Whatever you’ve been telling yourself, Jesus wants to reshape you with his truthfulness. When He does the talking, when He scripts the mental soundtrack in your mind — then your hopeless, guilt-ridden thought-story changes dramatically.

But wait, you say. We’re talking about feelings, not thoughts! 

Except… feelings start in your brain. Not your heart. 
Read that ^ over again. 

sarah + mcdugal + coach + pray + abuse + abusive + abused + relationship + feelings thought power cycle

Thoughts spark feelings. 
Feelings inspire actions.
Actions repeat into habits.
Habits shape character. 
Character determines destiny. 

It all starts in your brain. Not your heart. 
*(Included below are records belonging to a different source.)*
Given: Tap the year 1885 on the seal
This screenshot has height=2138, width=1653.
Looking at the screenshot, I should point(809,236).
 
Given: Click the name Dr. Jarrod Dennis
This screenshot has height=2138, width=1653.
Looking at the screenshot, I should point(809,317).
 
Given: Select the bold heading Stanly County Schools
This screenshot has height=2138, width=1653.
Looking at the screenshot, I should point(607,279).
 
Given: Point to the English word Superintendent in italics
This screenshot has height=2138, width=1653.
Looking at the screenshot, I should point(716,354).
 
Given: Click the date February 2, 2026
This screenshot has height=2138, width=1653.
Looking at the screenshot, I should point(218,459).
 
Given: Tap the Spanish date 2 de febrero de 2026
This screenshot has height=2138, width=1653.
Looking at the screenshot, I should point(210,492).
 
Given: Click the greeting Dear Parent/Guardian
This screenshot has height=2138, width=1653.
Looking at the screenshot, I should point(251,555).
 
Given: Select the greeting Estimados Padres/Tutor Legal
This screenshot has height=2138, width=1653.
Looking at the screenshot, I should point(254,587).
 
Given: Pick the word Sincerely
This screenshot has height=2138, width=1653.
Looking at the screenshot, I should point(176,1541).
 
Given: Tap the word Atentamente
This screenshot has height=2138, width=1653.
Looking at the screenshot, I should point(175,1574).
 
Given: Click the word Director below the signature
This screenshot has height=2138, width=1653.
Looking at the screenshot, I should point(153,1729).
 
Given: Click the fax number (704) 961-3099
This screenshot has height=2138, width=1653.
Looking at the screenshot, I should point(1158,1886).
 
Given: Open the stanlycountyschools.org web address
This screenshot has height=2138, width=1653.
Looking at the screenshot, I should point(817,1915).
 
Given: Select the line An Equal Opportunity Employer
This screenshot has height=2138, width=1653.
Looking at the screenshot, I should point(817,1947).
(This is one reason I take a huge exception to all the children’s entertainment that spouts drivel like “just follow your heart”, but that’s a topic for another time.)

My second-grade daughter is currently obsessed with British interior design shows. She’ll spend hours making vision boards from magazine clippings, imagining how she’s going to restructure this or that and take it from meh to stunning. 

Taking a sledge hammer to sheetrock when you’re getting ready to remodel, isn’t so different from going to war in the battlefield of your mind, or taking charge of your thoughts and deciding it’s time to restructure, remodel, and maybe even redecorate them. 

Demolition and remodeling is exactly what we need in order to change how we’ve been conditioned to think. Paul talks about this in 2 Corinthians 10:5:

…casting down arguments and every high thing that exalts itself against the knowledge of God, bringing every thought into captivity to the obedience of Christ, 2 Corinthians 10:5 (NKJV)

The New Living Translation says it another way: We destroy every proud obstacle… We capture rebellious thoughts…But how do you actually DO that?

Transforming your mental soundtrack doesn’t have to be particularly complicated, but that doesn’t necessarily mean it’s easy and painless, either. Let me walk you through what I teach in my coaching sessions. 

First, think of one of your bad habits that’s negatively affecting your well-being. Second, go get a paper and pen. 

1) Write that habit down. Name it.

Let’s say your bad habit is negative self-talk, telling yourself you’re guilty of something when it wasn’t actually your fault. Carrying someone else’s emotional suitcase instead of taking responsibility for your own. If you want to successfully change this unhealthy habit, then you have to back up around that circle, and look at the actions involved. What actions over and over have built that habit to the point that it comes naturally and you don’t even realize you’re doing it? 

2) Write that action, or series of actions, down. Don’t euphemize or minimize.

Next, ask yourself “what am I usually feeling, when I start acting this way? Which emotions are present? Am I angry? Sad? Lonely? Bored? Tired?” You’ve probably never analyzed it like this before, but that’s okay. If you can’t figure it out, give it a few days and try to notice how you’re feeling when that action happens in real time. When you get some answers, take notes and then wait to see if that’s the primary emotion connected to the action you want to change, or if there are other feelings at other times, too.

3) Write those feelings down. Be honest with yourself.

Spend some time thinking about those feelings. Try to become aware of when you start to feel that way, and then ask yourself “What was I thinking about when that feeling started? What words were subconsciously playing on the soundtrack in my mind? What was I telling myself? Were those mental statements true according to God’s word? If Jesus were sitting here with me, is that what He would tell me about myself?” 

4) Write those thoughts down. Even if they’re not pretty.

Putting your mental soundtrack on paper may not be easy. 

It might sting to see those words in front of your eyes. They might make sense in your brain but look ludicrous on the page. That’s okay. This is one way to take their power away. 

When you do this, you’re doing demolition on the lies that have built this facade of identity in your soul, in order to remodel with the truth of what God really says. 

Because the truth is? No matter what lies you have believed, Jesus thinks about you as His treasured, beloved child.